Mario Lira
Soy un nicaragüense-canadiense radicado por muchos años en Canadá. Me llama mucho la atención cómo los profesionales de la cultura nicaragüense no tienen cuidado con la práctica de nuestra lengua.
Se ha criticado mucho que los bachilleres nicaragüenses no son capaces de aprobar las clases de español en las universidades, ya no se diga las matemáticas, después de tantos conflictos políticos y promesas de mejorar la educación.
Las generaciones pasadas, el Presidente de la República, los políticos contemporáneos y las actuales generaciones, tenemos algo en común: no podemos comunicarnos bien en español. Eso es característico de nuestra cultura nicaragüense y latinoamericana.

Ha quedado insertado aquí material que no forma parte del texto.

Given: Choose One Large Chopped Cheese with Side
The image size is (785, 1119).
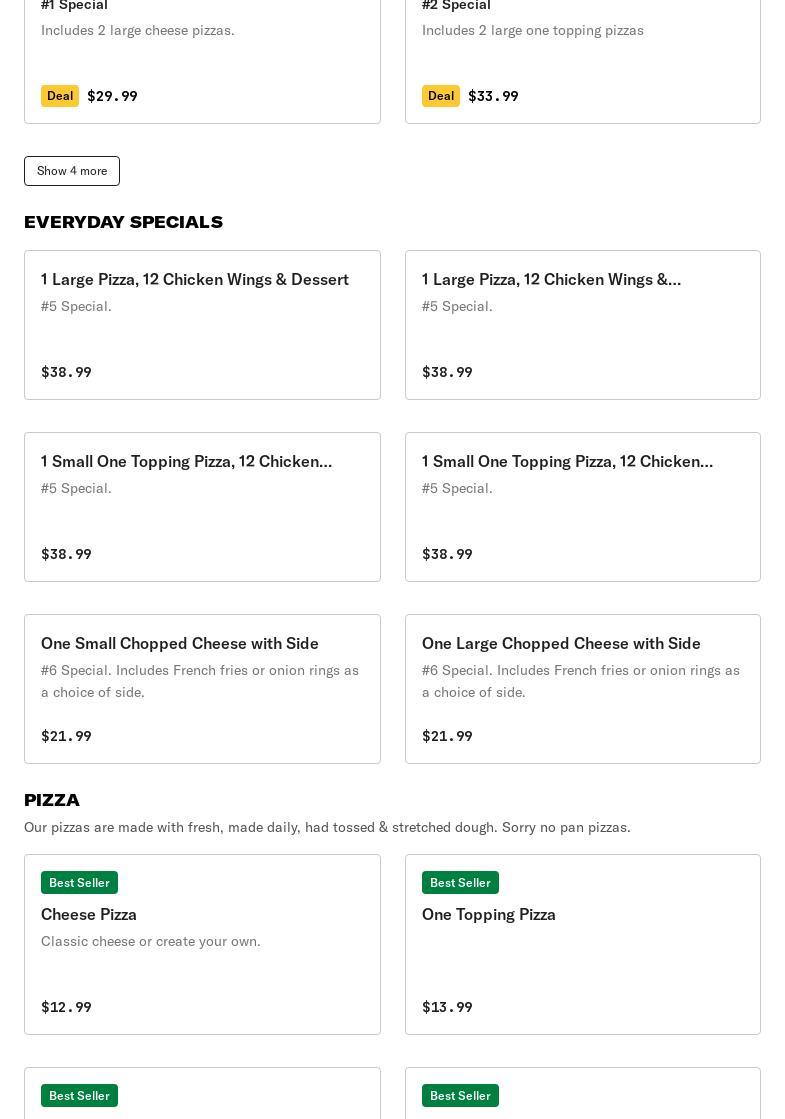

En países industrializados es una preocupación constante el buen uso del lenguaje y la comunicación para poder asimilar la tecnología y los negocios. Por eso felicito a la columnista de LA PRENSA, Inés Izquierdo, por su tono y lenguaje de criticar elegantemente el nivel académico de los nicaragüenses.
Pienso que este problema lingüístico es parte de la cultura de indisciplinados que arrastramos de generación en generación. En Nicaragua los políticos, gobernantes y estudiantes se comunican con lenguaje cantinero. Lo hacen internamente pero la prensa internacional lo recoge y lo muestra al mundo.
Siendo incultos y haraganes no podremos mejorar nuestra comunicación española.